*What is being asked*
Put the lines from the one with "You are a computer-use agent. Image" up to and including the one with "Instruction: Click the" into a JSON list of strings, one string per line, with blank lines dropped. Leave the pictures out.
Data provided start
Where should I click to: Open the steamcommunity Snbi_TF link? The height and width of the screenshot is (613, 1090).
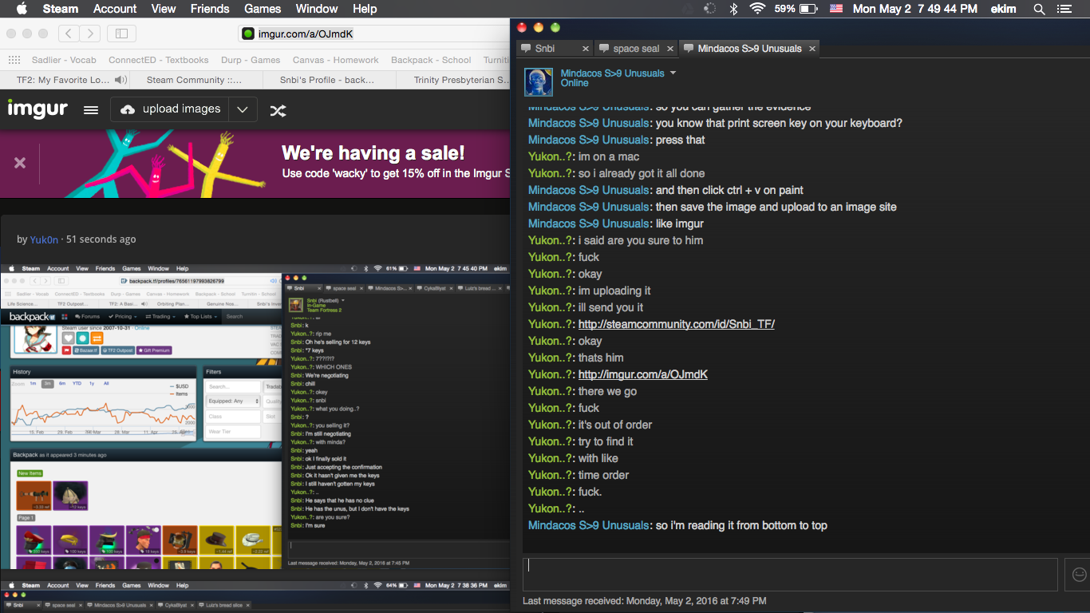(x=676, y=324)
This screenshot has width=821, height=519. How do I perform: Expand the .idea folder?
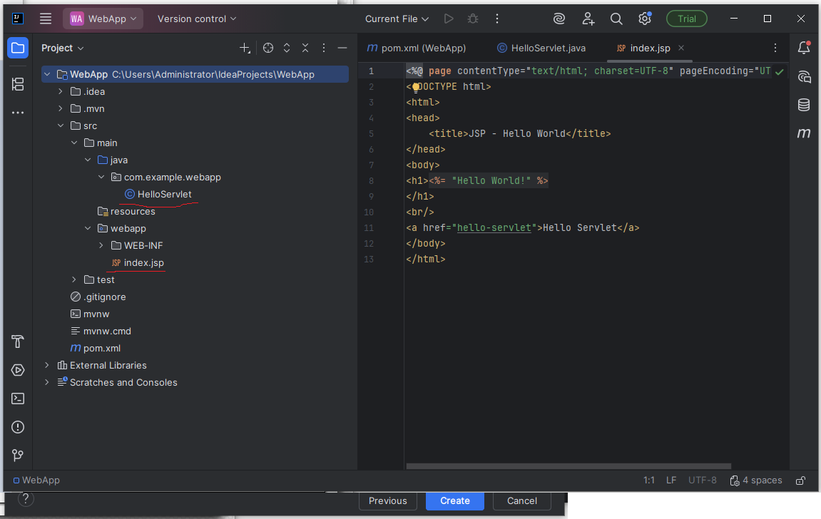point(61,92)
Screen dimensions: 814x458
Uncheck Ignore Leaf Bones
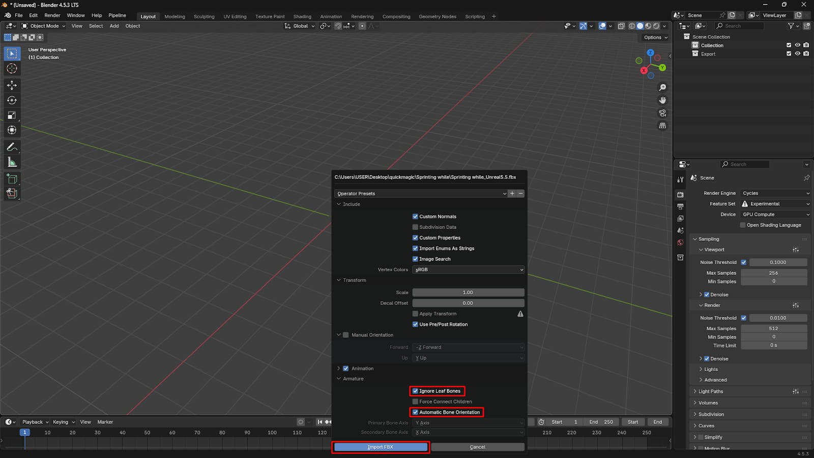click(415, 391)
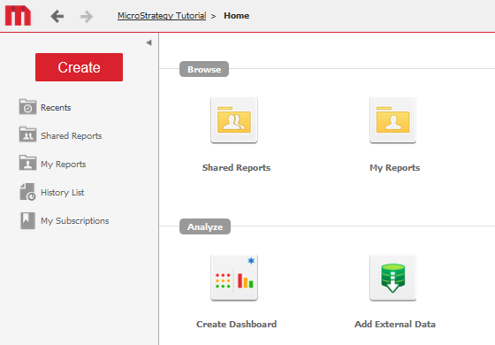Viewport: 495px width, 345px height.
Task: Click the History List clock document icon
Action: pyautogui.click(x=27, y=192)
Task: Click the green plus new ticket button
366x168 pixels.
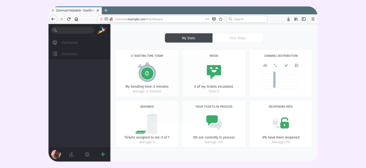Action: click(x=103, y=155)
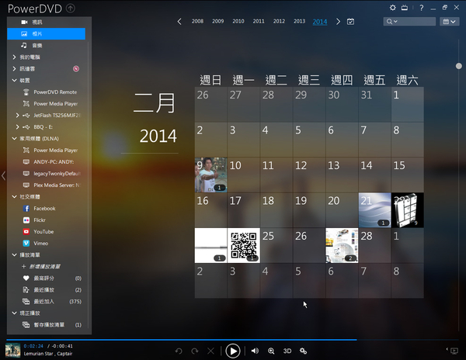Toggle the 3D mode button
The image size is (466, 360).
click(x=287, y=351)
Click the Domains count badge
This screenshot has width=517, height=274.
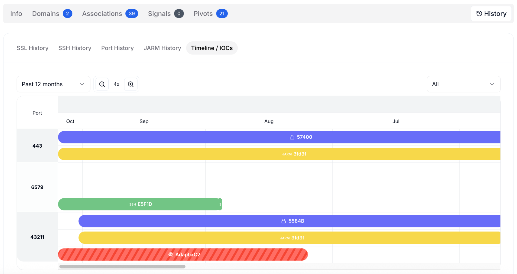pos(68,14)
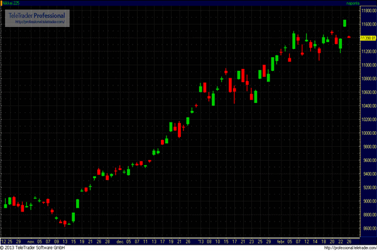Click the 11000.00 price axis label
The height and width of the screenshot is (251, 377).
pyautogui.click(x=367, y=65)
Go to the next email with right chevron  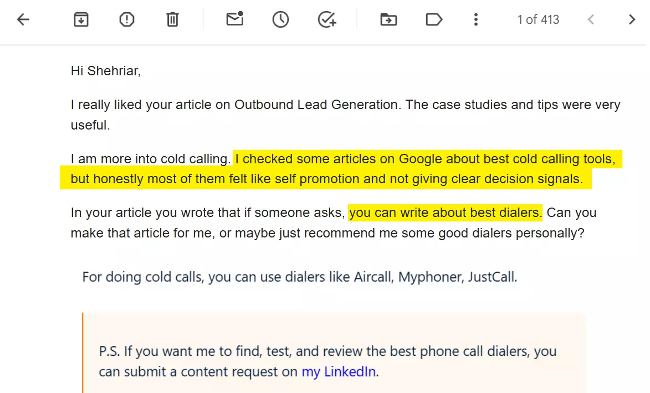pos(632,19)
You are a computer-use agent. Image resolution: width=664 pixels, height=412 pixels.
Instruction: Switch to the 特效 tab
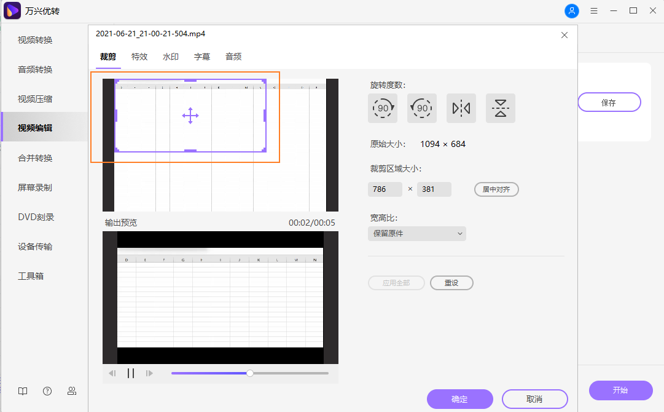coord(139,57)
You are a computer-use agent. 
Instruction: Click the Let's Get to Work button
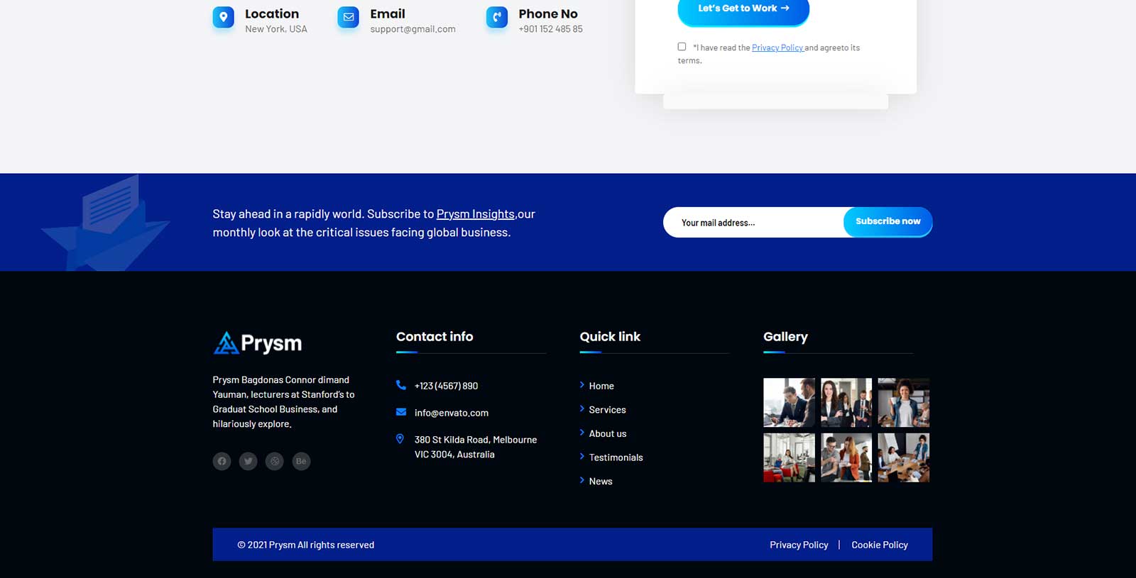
Data provided end
Data provided start
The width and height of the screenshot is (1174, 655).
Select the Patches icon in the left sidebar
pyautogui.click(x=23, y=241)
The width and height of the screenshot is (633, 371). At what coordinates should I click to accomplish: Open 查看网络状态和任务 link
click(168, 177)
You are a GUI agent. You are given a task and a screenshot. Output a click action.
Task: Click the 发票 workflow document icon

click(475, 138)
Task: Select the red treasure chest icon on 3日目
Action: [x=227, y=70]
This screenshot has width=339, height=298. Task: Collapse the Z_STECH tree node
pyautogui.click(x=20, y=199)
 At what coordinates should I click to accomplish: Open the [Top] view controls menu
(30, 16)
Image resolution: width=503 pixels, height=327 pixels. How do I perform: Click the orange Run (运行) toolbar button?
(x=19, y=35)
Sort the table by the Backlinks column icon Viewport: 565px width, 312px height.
Data provided end
Data provided start
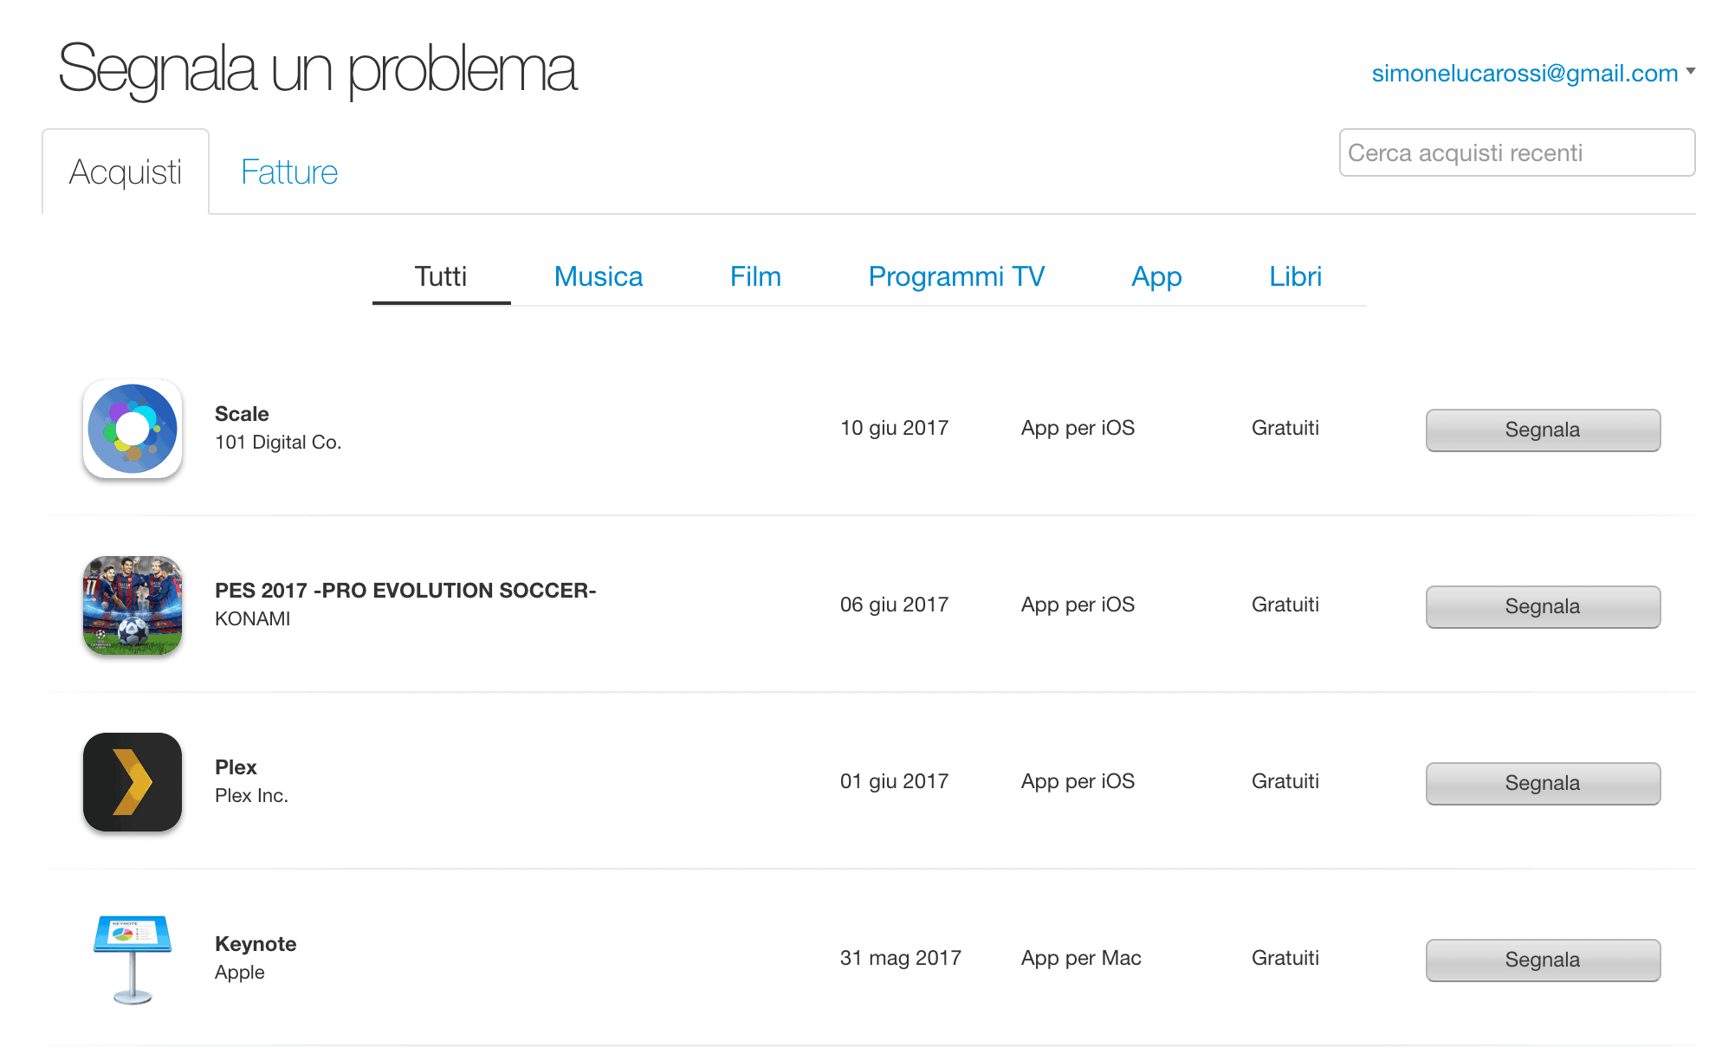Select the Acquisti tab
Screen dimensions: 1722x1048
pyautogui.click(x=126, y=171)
Data provided end
*Solution below*
[
  "You are a computer-use agent. Image resolution: width=664 pixels, height=412 pixels.",
  "Instruction: Switch to the 特效 tab",
  "coord(139,57)",
  "You are a computer-use agent. ",
  "Instruction: Click the Let's Get to Work button"
]